Data entries:
====

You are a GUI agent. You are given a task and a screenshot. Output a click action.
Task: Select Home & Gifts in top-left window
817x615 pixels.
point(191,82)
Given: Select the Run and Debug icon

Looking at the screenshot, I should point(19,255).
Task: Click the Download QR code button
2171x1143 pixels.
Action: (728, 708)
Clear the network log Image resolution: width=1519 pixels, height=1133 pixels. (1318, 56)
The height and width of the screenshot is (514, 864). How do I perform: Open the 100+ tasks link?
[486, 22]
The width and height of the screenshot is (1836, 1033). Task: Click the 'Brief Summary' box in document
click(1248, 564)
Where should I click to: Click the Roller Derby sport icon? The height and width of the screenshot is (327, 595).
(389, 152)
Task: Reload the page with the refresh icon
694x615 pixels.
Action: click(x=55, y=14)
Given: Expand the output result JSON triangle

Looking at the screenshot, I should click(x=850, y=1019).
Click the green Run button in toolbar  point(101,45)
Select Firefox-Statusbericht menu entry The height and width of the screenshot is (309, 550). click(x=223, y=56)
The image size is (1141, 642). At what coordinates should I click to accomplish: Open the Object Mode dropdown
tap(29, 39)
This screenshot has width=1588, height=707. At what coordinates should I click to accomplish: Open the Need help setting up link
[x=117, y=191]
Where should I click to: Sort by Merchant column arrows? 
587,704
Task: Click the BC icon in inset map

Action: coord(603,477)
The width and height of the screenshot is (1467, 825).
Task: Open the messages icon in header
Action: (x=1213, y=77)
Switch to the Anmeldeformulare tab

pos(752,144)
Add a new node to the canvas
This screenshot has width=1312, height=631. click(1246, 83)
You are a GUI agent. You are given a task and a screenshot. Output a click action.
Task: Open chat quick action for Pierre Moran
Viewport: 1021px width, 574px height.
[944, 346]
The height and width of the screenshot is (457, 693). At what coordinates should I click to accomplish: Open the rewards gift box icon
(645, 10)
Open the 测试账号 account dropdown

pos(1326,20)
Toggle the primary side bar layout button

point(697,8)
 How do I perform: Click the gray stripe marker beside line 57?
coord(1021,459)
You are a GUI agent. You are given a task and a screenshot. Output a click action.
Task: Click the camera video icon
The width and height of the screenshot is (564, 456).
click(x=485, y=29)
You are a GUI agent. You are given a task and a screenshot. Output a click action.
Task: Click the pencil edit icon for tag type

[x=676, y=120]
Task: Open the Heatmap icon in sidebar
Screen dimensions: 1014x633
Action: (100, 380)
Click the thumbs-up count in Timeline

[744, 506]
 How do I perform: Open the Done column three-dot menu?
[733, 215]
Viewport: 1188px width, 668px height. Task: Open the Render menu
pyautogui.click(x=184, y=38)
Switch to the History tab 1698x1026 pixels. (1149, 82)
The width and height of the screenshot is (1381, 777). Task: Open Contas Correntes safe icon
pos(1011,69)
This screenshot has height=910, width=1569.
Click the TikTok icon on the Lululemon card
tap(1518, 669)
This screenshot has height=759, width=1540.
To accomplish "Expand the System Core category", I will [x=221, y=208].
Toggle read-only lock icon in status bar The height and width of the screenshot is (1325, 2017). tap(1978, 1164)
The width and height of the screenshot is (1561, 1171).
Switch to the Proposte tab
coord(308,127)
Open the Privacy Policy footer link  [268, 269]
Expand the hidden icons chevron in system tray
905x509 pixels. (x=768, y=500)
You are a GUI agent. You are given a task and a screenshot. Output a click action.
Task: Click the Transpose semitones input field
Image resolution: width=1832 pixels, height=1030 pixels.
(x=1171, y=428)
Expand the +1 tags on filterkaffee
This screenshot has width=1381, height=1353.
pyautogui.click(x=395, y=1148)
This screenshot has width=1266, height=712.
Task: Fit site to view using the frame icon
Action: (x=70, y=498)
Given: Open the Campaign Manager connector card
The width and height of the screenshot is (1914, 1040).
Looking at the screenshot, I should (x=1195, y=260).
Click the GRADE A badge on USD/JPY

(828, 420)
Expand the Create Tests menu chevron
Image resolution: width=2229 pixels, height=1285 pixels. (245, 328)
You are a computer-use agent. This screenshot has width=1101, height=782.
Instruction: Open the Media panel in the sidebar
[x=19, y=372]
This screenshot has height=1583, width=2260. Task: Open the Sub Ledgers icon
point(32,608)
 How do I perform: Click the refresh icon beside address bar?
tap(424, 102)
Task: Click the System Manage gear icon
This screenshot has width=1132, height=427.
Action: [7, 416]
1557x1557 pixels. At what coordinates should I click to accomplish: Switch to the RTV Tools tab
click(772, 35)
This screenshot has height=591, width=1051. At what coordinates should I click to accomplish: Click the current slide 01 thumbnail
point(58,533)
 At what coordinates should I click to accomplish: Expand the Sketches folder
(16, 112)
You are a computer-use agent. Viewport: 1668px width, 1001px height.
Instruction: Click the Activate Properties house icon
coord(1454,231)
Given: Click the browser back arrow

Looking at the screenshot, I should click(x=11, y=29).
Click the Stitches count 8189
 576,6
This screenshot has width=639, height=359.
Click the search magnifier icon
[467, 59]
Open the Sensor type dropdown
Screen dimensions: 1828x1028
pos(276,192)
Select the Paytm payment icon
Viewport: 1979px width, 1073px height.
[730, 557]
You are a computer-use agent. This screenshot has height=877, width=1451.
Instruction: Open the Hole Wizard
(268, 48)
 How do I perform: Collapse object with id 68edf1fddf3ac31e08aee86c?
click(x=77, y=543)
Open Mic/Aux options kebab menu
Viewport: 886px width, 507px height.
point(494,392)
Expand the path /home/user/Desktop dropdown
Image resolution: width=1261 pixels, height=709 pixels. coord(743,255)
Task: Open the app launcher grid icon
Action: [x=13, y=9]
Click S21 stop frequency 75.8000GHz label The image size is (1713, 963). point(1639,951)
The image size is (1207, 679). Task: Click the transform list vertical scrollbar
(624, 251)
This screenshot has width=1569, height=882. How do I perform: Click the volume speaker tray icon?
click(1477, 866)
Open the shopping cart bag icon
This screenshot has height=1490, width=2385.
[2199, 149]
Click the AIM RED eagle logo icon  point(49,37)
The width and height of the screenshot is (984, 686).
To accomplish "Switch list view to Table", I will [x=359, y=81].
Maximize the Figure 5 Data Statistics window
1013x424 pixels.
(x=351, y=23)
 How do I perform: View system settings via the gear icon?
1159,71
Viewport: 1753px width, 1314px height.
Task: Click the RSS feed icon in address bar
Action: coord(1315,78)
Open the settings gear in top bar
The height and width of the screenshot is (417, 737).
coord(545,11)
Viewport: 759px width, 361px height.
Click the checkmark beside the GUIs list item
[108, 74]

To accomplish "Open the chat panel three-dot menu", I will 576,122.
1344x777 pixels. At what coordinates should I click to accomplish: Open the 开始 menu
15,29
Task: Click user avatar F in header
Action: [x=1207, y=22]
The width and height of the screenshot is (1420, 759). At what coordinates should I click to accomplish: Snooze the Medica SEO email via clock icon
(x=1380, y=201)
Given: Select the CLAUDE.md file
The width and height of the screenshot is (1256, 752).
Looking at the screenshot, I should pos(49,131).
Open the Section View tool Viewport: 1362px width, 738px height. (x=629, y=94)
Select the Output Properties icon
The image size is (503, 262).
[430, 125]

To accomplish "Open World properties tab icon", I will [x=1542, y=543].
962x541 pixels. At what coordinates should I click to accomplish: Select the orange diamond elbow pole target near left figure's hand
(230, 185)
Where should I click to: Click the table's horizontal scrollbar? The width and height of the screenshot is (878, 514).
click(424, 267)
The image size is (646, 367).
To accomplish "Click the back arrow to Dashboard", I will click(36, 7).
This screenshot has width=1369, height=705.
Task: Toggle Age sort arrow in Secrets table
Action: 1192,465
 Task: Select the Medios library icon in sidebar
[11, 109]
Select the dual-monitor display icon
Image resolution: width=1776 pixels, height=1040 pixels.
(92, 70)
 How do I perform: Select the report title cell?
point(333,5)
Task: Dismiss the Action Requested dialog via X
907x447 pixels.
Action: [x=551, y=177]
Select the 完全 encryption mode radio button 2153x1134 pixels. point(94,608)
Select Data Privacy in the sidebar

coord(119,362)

====

> _What is needed_
Return the entries exactly through the "Task: Reload the page with the refresh icon" line.

> _Your response_
You are a GUI agent. You are given a task and a screenshot. Output a click action.
Task: Select Home & Gifts in top-left window
817x615 pixels.
point(191,82)
Given: Select the Run and Debug icon

Looking at the screenshot, I should point(19,255).
Task: Click the Download QR code button
2171x1143 pixels.
Action: (728, 708)
Clear the network log Image resolution: width=1519 pixels, height=1133 pixels. (1318, 56)
The height and width of the screenshot is (514, 864). How do I perform: Open the 100+ tasks link?
[486, 22]
The width and height of the screenshot is (1836, 1033). Task: Click the 'Brief Summary' box in document
click(1248, 564)
Where should I click to: Click the Roller Derby sport icon? The height and width of the screenshot is (327, 595).
(389, 152)
Task: Reload the page with the refresh icon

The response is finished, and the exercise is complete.